Don't let friends or partners use gay as an insult. Or lean on gay stereotypes. Show that you're willing to support your son and tell off those who would perpetuate behavior that is actively hurtful to lgbt+ people.

Learning more about lgbt in your area and in general can only help you in learning how to support your son going forward.

RustyCopal

We learn more about each other through curiosity, so these questions are necessary.

Jealousy

If a bi person ends up with a straight person is that looked down upon in the community?

I'm a female and I've dated bi guys before but I'm completely straight and I've had a couple of people tell me that that's wrong of me that only two bi people can date, and that me being straight means that I'm stealing away someone from the LGBTQ+ community.

ElephantExplosion

okay first of all whoever told you only two bi people can date is definitely wrong lmao

But to your main point, bi people in straight relationships can be looked down on by the community, yeah. That's biphobia. It's fairly common, unfortunately, and comes from a place of ignorance, since someone being in a heterosexual relationship doesn't make the person any less bi. It's kind of the whole idea that they like both.

chavabiac

Checking In On Language

As a straight person, am I allowed to use the "Q" word? I grew up in the 80s and it was considered a slur, as bad as the F word, and for that reason I feel weird using it.

But it seems like it's been reclaimed and is an umbrella term, as someone said on the thread already. Should I use it in that sense as well to respect someone's term for themselves, or is it is a word straights should still consider off-limits?

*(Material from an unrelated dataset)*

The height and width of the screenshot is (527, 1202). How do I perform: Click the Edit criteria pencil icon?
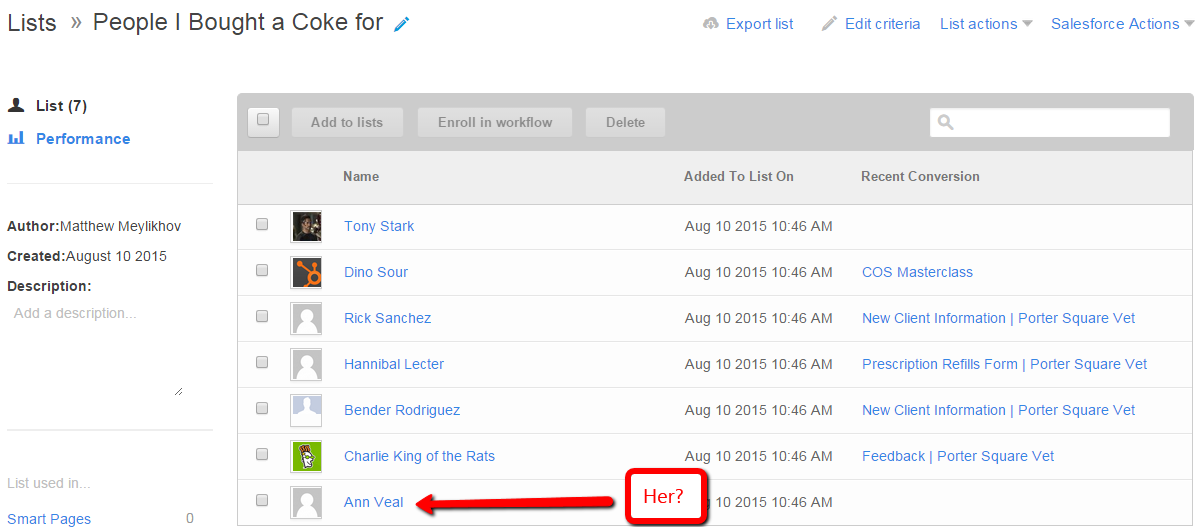[829, 24]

Thank you!

ladydmaj

I'm queer and I would personally say it's fine is that person refers to themselves as queer. I know some older LGBTQ+ people don't like being referred to as queer because they grew up with it as a slur, so I would just use that word if that's how they refer themselves.

RYashvardhan

A Question Of Conduct

How would you feel about straight friends going with you to something like pride? I had a friend who had recently come out, and they very much so didn't want us to come (we'd already had plans to go with different friends) because they thought we (the two straight friends) would be intruding.

We just wanted to go, have a good time, and support our friends. But the newly out friend was very much against it, so we ended up just not going (even though we would have been with a different group.)

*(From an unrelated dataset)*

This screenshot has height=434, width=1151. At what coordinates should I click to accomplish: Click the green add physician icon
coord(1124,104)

It just made me feel kind of sh*tty, but I also don't want to going into someone's safe space. As an ally, am I intruding? I don't want to over step.

nowherenewhere


It depends. Some friends, it's fine. Others, quite frankly I don't want to be tour guides. If you can have fun at Pride on your own, go ahead, but I don't want to be a chaperone.

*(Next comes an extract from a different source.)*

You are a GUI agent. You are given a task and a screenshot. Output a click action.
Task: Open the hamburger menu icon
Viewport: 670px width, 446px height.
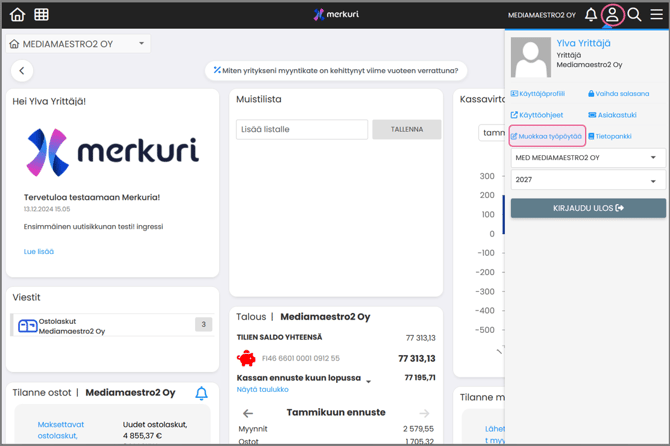tap(656, 15)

Maybe your friend wants to go check out the leather building, or a booth for a nudist camp, or look for sexy clothing, or try to hook up. You might just be cramping their style. Particularly if you have to travel for it. Give them the chance to get drunk and hook up, instead of feeling like they have to hang out with you all day.

karnim

It's inspiring to see straight people asking how to handle themselves in queer spaces.